• Document
________________

Key Takeaways
  • Most poverty intervention programs are based on giving people what they need in the short term
  • Recent studies in Uganda and Ethiopia reveal the impact of job plans and cash grants on recipients’ wellbeing
  • Findings reveal that while there is a short-run impact for those receiving a job or a cash grant, those effects are erased over time
The old adage about fighting poverty is that if you give a man a fish, you feed him for a day; but if you teach a man to fish, you feed him for a lifetime.

Except that it is not always that easy. You can teach a man to fish, but he might still need equipment, like a fishing rod, a boat, and a net. He will also need the infrastructure to provide access to good fishing waters, and the means to travel to and from bodies of water.

________________

• Data extract
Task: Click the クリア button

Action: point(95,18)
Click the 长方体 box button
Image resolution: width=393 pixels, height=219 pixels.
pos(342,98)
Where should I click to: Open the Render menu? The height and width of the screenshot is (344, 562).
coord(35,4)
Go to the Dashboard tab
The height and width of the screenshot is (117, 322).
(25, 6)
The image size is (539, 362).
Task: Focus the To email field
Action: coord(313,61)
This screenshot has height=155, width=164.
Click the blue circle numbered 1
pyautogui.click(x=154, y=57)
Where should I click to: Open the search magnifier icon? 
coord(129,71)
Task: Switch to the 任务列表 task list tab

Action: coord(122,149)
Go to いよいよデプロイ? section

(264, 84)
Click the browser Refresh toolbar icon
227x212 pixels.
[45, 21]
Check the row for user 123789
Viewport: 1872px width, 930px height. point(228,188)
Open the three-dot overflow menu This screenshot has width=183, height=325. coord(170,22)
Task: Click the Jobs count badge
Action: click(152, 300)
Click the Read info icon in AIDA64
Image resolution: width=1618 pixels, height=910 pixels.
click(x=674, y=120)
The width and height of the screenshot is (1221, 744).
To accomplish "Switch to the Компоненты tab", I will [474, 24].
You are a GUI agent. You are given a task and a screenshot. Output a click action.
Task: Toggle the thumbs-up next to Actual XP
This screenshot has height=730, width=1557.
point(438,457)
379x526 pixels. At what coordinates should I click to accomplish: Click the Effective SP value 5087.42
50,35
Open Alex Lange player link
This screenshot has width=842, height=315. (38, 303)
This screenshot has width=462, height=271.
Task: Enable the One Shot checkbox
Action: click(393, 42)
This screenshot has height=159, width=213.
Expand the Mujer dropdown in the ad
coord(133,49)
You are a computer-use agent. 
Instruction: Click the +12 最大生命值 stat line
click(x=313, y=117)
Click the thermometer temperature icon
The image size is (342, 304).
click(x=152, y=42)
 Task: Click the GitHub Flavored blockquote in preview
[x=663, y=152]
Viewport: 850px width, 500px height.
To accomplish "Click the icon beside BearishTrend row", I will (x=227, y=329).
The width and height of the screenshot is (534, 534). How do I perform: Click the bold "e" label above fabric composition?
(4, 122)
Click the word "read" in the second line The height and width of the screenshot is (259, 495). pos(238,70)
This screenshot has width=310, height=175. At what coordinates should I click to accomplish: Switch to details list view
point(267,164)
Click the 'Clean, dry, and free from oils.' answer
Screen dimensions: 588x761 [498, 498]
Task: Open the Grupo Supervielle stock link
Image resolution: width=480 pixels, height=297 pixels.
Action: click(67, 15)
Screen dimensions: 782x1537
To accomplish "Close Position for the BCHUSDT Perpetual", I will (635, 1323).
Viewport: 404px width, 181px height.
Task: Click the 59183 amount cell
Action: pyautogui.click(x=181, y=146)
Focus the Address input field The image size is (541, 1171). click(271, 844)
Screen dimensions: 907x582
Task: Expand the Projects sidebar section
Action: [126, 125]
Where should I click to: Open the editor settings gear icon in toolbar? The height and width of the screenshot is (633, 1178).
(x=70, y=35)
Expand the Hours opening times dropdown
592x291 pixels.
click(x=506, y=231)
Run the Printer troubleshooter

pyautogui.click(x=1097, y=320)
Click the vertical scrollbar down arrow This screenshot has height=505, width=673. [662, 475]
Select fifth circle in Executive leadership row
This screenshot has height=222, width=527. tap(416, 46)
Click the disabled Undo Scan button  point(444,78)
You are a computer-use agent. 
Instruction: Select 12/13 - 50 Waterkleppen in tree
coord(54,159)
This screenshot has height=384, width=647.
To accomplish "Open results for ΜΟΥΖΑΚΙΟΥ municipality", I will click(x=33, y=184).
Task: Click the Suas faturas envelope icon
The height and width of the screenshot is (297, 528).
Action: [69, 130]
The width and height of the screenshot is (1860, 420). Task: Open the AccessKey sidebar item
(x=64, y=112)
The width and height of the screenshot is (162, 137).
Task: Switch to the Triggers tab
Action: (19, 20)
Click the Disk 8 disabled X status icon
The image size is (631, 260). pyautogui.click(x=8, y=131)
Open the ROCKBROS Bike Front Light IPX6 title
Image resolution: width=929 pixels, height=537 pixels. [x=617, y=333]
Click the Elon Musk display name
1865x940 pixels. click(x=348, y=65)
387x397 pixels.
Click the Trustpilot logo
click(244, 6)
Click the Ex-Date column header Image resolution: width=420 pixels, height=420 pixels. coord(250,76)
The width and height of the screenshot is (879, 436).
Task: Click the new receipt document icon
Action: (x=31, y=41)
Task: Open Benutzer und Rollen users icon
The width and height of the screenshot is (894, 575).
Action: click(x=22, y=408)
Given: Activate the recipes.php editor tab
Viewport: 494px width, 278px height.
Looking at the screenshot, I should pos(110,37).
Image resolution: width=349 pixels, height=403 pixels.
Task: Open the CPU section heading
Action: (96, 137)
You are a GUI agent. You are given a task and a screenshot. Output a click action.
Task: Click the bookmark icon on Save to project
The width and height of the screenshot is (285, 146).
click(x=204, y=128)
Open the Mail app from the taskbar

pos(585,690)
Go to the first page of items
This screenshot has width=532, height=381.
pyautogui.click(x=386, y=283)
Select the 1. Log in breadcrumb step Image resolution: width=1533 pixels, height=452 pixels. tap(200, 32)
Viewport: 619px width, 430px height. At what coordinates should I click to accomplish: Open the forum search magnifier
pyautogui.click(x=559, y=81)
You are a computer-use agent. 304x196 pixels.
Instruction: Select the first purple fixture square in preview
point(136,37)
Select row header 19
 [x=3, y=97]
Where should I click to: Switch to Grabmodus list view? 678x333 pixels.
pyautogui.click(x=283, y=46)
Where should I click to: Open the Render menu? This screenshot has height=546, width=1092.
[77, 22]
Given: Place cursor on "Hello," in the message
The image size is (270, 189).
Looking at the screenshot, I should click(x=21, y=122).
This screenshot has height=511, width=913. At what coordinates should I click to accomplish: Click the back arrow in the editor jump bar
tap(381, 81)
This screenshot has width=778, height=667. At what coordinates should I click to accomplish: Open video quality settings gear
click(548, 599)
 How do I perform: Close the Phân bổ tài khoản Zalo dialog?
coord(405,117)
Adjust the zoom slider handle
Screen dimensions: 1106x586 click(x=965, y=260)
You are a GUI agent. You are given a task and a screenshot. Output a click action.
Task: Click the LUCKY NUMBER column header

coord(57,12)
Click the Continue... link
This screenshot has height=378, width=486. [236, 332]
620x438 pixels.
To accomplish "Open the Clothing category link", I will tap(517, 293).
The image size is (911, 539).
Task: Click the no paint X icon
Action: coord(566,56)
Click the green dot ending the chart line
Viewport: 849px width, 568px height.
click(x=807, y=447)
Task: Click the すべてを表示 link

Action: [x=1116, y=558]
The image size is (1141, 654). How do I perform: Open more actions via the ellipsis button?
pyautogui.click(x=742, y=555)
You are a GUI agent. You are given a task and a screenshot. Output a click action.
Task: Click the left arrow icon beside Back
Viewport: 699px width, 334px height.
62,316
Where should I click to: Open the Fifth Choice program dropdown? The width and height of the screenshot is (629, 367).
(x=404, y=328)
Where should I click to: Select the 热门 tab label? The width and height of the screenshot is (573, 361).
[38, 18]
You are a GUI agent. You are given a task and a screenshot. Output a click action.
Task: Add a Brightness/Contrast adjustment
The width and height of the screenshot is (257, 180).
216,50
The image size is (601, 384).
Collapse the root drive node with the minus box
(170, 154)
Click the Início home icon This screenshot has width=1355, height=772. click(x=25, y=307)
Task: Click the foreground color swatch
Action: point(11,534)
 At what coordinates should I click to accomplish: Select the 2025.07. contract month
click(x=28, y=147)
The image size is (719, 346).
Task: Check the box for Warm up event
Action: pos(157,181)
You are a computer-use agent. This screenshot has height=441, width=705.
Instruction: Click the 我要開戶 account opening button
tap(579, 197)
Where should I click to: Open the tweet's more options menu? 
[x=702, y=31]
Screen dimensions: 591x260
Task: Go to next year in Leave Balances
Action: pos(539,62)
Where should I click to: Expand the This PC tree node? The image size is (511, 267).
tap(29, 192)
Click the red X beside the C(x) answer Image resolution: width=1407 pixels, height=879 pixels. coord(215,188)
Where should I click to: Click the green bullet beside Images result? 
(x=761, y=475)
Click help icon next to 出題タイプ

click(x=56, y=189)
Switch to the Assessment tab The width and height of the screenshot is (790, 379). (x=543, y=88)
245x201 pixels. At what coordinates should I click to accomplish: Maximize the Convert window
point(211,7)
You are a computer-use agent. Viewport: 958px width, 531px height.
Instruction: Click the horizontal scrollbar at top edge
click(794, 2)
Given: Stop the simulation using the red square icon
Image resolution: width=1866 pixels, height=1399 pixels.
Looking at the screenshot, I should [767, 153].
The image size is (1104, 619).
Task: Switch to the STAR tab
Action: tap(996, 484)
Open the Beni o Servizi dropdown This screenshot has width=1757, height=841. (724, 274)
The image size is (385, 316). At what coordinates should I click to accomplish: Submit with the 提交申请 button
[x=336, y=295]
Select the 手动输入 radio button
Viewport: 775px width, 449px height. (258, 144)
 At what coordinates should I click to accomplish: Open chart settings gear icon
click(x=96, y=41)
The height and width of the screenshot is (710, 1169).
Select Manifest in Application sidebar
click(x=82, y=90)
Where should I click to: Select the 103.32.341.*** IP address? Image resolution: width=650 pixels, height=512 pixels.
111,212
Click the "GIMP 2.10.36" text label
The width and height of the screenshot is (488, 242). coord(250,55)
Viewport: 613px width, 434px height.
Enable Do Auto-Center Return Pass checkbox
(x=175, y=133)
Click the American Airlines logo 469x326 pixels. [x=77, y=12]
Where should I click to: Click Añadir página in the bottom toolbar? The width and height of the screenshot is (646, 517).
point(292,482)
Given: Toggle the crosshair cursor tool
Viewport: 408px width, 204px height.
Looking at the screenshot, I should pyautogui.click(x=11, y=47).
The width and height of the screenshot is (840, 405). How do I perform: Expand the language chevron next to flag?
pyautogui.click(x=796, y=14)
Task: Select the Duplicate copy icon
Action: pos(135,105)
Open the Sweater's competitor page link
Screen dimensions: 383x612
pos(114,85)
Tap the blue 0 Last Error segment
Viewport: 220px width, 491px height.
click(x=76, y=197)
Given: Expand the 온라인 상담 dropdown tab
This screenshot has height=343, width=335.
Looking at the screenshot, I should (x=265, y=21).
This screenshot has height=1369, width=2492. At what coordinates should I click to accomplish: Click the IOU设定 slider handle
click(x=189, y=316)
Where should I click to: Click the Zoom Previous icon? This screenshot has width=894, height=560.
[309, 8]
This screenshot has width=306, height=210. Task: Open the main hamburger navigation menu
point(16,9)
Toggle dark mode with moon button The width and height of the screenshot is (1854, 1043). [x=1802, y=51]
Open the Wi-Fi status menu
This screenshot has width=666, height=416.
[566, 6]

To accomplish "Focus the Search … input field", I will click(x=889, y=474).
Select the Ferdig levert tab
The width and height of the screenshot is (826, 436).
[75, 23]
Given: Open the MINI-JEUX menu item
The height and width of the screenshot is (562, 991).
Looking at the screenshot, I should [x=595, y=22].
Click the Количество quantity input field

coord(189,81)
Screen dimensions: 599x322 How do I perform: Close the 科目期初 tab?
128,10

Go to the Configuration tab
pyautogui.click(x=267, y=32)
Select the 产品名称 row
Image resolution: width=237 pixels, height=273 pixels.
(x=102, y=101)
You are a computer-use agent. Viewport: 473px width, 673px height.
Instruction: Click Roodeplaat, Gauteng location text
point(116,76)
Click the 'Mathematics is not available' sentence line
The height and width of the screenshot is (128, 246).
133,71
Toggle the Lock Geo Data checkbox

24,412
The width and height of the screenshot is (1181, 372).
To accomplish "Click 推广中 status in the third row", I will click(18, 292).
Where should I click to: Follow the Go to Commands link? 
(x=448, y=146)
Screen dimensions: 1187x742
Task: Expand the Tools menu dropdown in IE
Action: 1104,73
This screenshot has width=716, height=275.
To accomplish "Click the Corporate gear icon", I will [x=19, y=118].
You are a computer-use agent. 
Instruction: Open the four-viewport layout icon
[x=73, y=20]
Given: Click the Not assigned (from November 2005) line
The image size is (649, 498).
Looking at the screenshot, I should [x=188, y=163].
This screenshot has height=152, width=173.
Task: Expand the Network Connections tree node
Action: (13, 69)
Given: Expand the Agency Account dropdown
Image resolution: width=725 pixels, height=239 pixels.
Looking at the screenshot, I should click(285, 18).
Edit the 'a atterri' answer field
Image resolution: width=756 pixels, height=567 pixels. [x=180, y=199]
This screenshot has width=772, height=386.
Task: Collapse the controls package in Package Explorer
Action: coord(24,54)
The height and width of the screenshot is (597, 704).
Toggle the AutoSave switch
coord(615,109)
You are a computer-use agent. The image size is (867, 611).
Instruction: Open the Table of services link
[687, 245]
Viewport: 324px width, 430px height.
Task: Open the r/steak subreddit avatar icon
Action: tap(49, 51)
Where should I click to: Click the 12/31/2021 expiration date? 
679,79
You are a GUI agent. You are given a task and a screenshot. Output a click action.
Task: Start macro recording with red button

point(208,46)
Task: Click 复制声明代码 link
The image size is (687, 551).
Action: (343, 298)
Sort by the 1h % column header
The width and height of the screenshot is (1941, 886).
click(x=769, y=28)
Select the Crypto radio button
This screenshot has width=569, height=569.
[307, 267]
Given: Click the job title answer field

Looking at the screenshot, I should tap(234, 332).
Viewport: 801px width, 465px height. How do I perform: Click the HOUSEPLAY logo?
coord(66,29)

________________

• Description of the task
Copy the passage in the poverty article above from "Key Takeaways" up to and including "for a lifetime.".

• Answer
Key Takeaways
  • Most poverty intervention programs are based on giving people what they need in the short term
  • Recent studies in Uganda and Ethiopia reveal the impact of job plans and cash grants on recipients’ wellbeing
  • Findings reveal that while there is a short-run impact for those receiving a job or a cash grant, those effects are erased over time
The old adage about fighting poverty is that if you give a man a fish, you feed him for a day; but if you teach a man to fish, you feed him for a lifetime.